Your reply must hold the lines from the one containing "Image resolution: width=1232" to the end of the entries, copied exactly, with pictures excluded.

Stored dataset items
..........
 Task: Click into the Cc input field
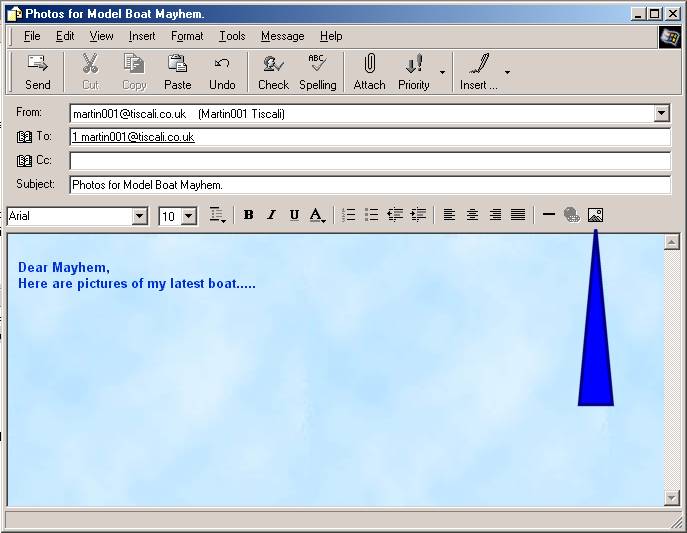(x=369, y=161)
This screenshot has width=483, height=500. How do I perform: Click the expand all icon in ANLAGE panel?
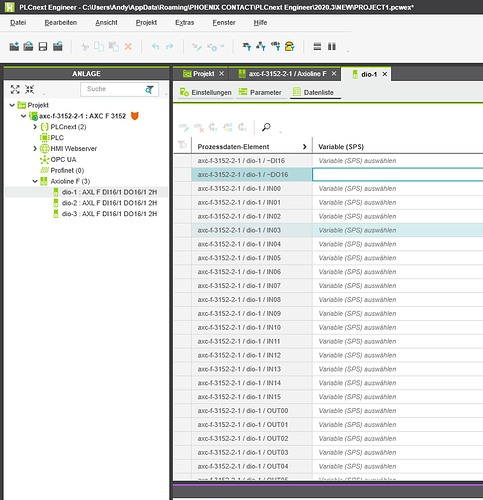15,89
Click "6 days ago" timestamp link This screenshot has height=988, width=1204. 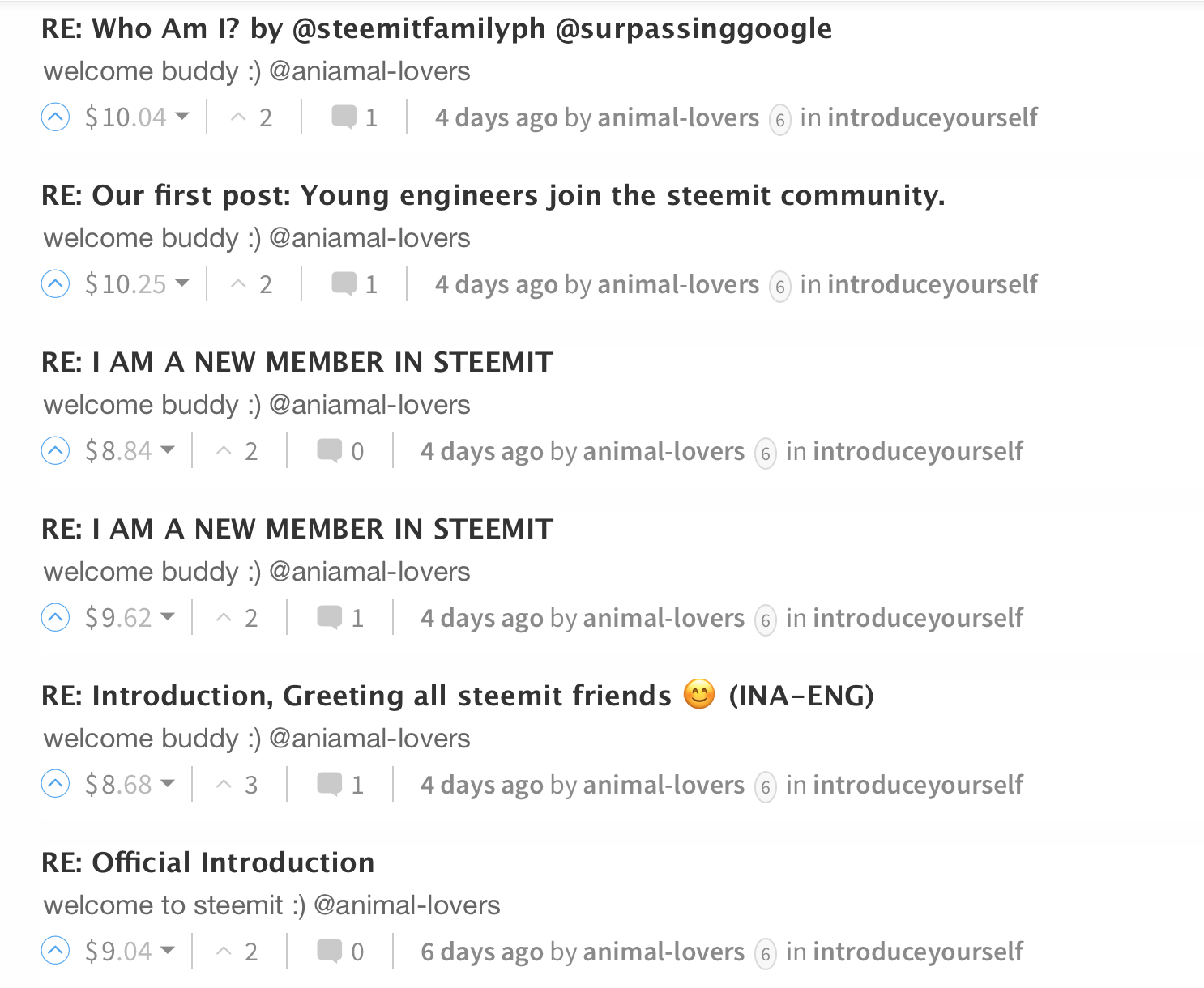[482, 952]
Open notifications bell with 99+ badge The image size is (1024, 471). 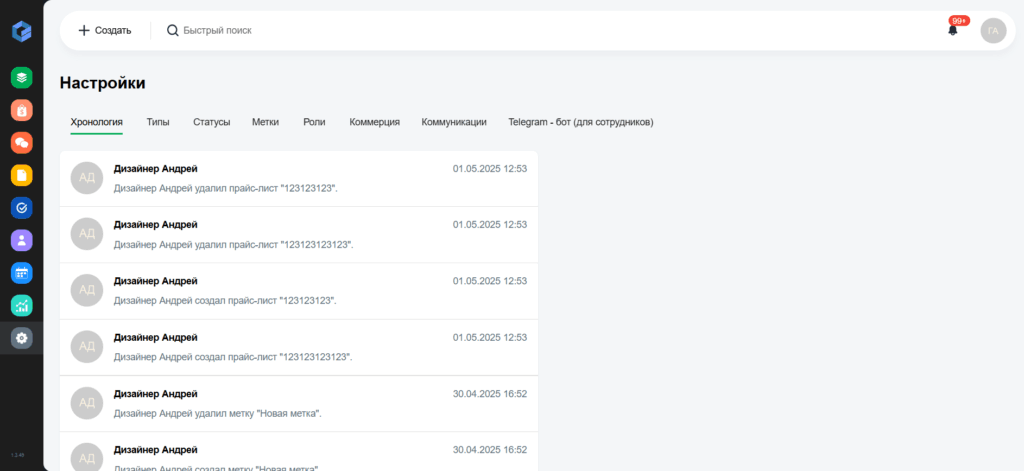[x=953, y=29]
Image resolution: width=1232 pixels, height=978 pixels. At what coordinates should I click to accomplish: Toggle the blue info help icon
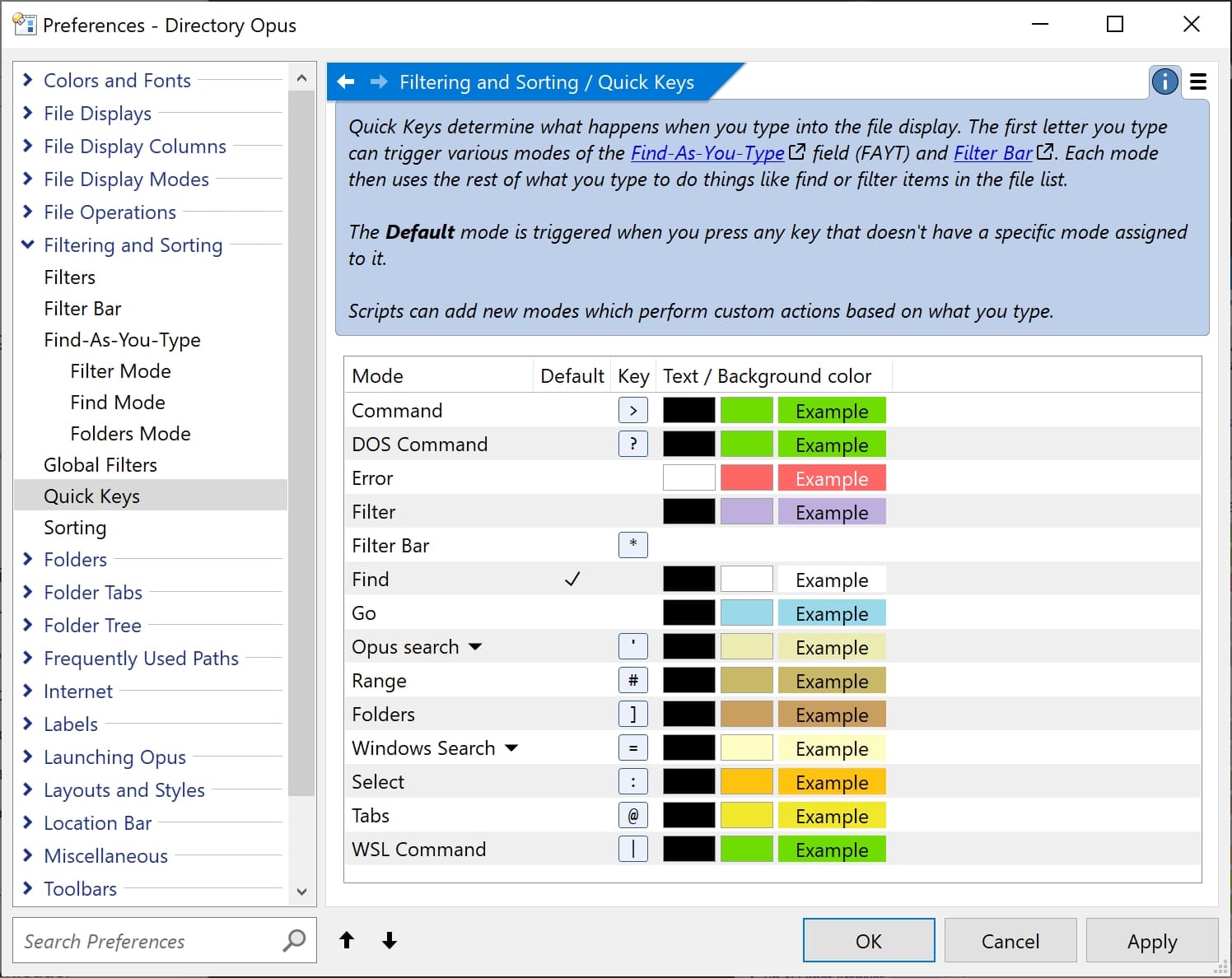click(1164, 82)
..........
Answer area
Image resolution: width=1232 pixels, height=978 pixels. At what coordinates should I click to accomplish: Toggle the blue info help icon
click(1164, 82)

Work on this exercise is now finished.